Then I'd trade all my tomorrows

For just one yesterday

 

 

 

            The world does not, exactly, end.

            The humans end, or at least most of them do, but even after the bombs and the initial clash of angels and demons, Earth remains as she has always been. She spins on her axis and orbits the sun and she cradles Adam in her waters as he weeps for what he has done. What he has been made to do, and cannot now undo.

            The world does not end, but Aziraphale's does.

            Ten million angels and demons descend in the midst of nuclear Armageddon and lay waste to anything that manages to survive. Fully half of each side lies culled upon scorched earth after the first day, and the rest scatter to regroup and lick their wounds. They had expected it to be decisive. They had expected it to be swift. Heaven had expected to wipe Hell out of existence, not realizing that Hell had designed the same plans for them.
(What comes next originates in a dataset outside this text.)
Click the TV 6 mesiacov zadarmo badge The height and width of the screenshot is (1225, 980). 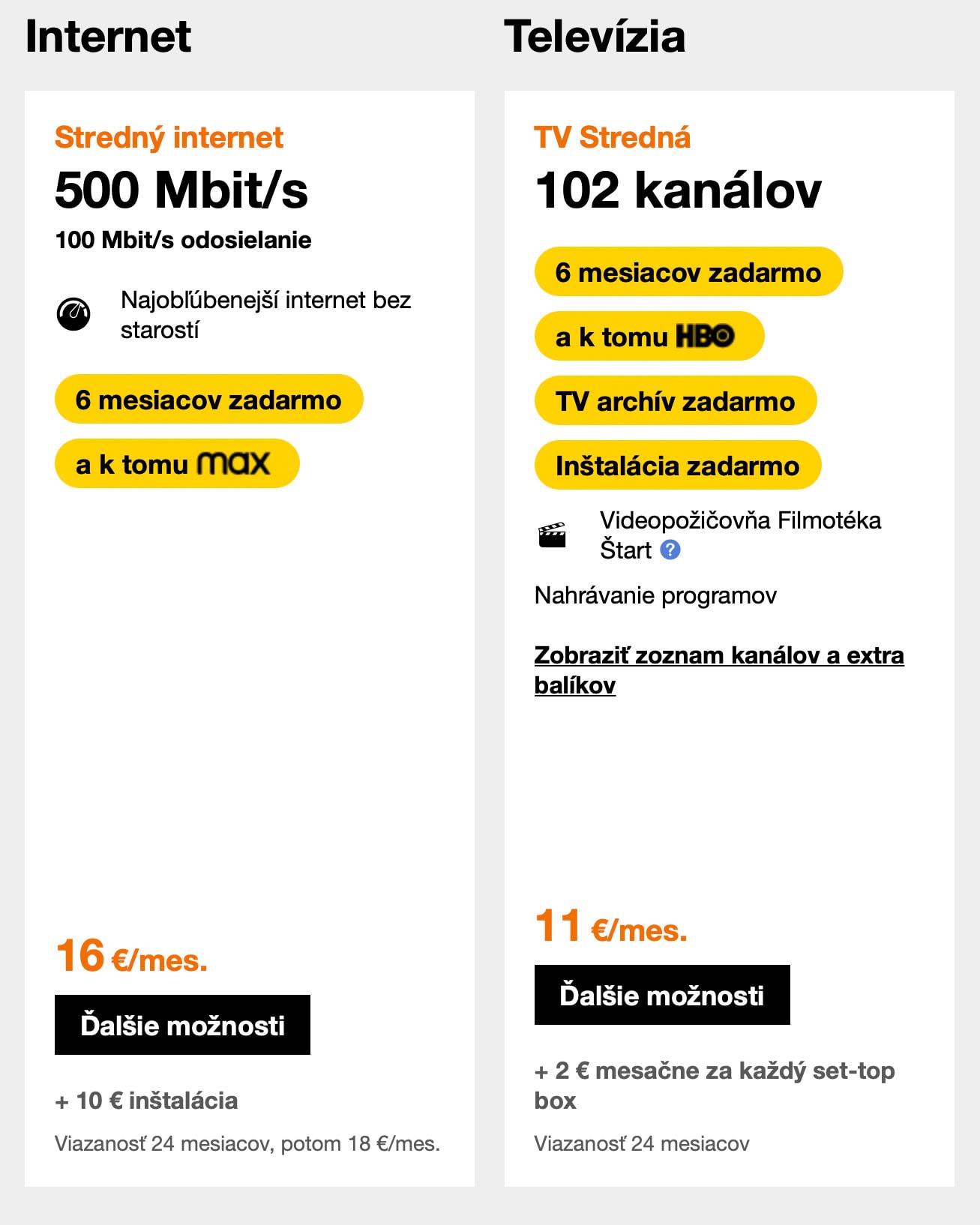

            They spend the next hundred years stirring the dust of nuclear winter with their skirmishes, picking away at one another piece by piece. Aziraphale watches angel and demon alike fall to the end of all things. There are no winners, save for Death, who claims each celestial and infernal light back from whence it came with a gentleness that makes Aziraphale ache to surrender as well.

            Crowley had been right.

            There is no more music in the world, not even celestial harmonies. There are no more restaurants, no more delicacies, no more flavors anywhere but ash. He has not seen a green leaf in half a century. There are no more ducks to feed, or books to read, or plays to see. There is nothing but eternity, stretching out before Aziraphale, an endless, horrifying decline into entropy. Earth has Fallen, and it has taken Heaven and Hell with it, and there is nothing left worth saving.
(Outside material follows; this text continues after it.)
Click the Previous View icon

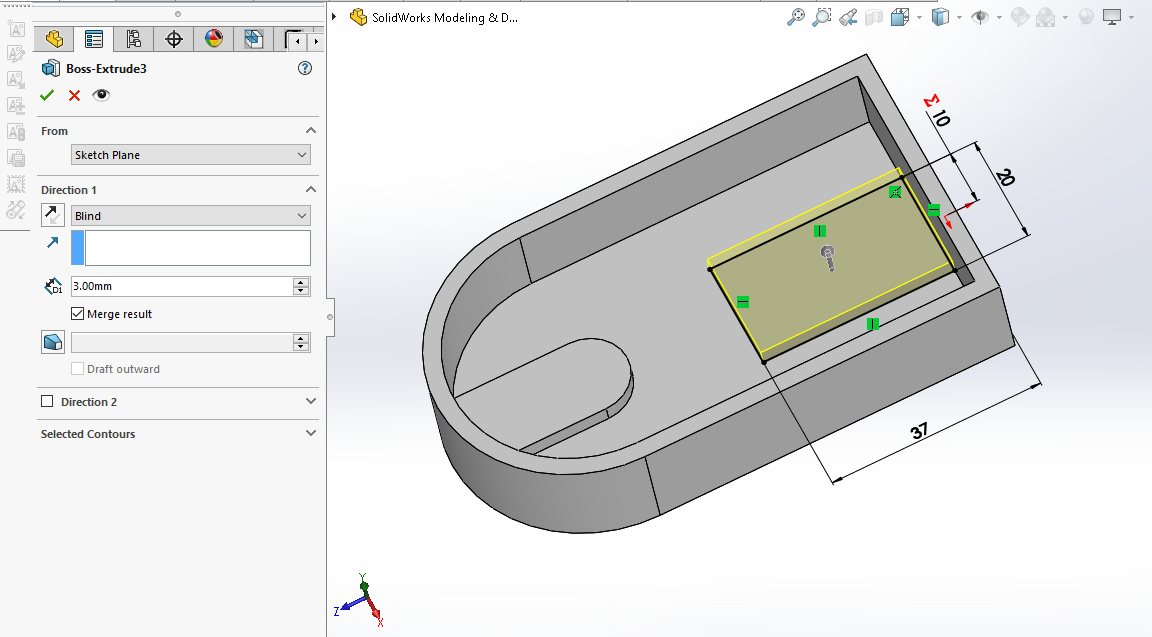coord(848,17)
            Crowley had left, and Aziraphale is alone.

            He wanders the ruined world in his true form, like the others, but he refuses to fight. Long ago he had abandoned his sword. He should never have touched it in the first place, as a sword has no place in peace. He should have cast it down, the way the other wrongdoers of Heaven had been. He should never have helped angels try to forge Heaven anew in blood. They will never finish paying back what it has cost all of them.

            But there is no going back now; at least, not for any of them.

            Aziraphale had only ever seen one person affect the flow of time.

            And Crowley had gone off without him, after all.

 


 

            The stars, at least, have remained unchanged.

            When Aziraphale can stand no more heartbreak, he spreads his wings and takes to the void of space. He keeps all of his hundreds of eyes open, searching the unending black for the midnight shine of Crowley's wings. Crowley has had a hundred years to flee to the most remote corners of the universe, where it will take until the end of time for the Archangels to find him, and Aziraphale expects to fare no better, except...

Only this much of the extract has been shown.